Your objective. Copy from the first line below down to and including the line with "Screen dimensions: 760x700". Skip the pictures.

Source material.

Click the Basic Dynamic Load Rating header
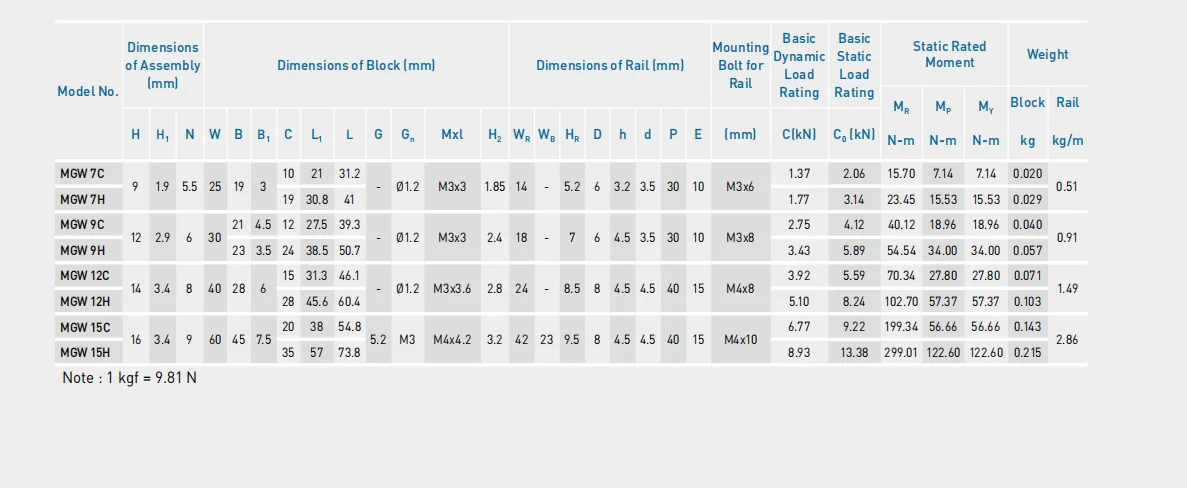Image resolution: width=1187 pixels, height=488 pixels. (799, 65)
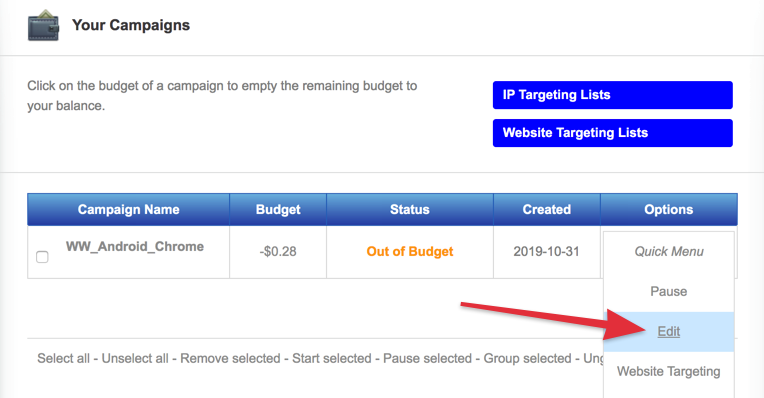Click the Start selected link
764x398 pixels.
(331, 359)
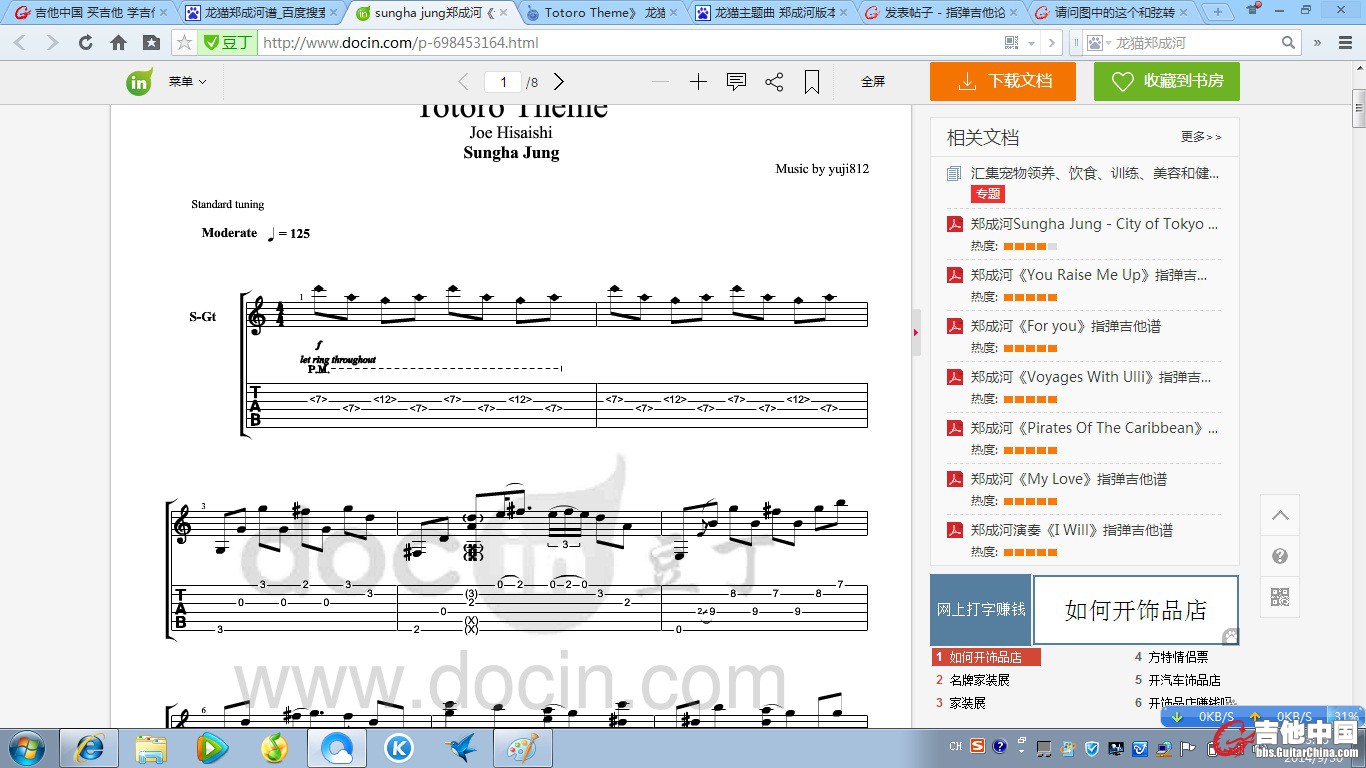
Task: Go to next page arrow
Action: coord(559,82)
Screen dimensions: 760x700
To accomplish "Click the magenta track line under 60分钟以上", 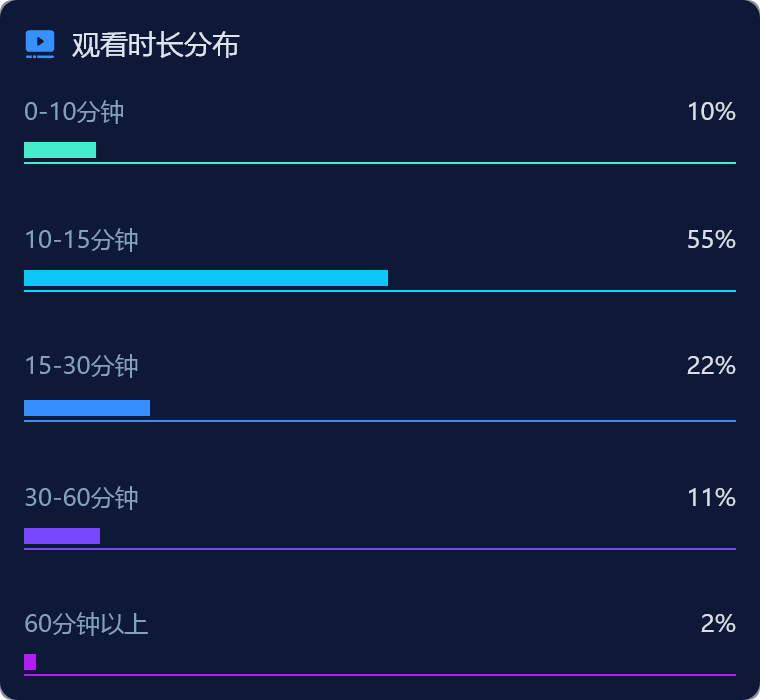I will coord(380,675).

Exercise response.
Click the Basic Dynamic Load Rating header
Image resolution: width=1187 pixels, height=488 pixels. (799, 65)
Click the Start selected link
764x398 pixels.
(331, 359)
Task: Go to next page arrow
Action: coord(559,82)
Screen dimensions: 760x700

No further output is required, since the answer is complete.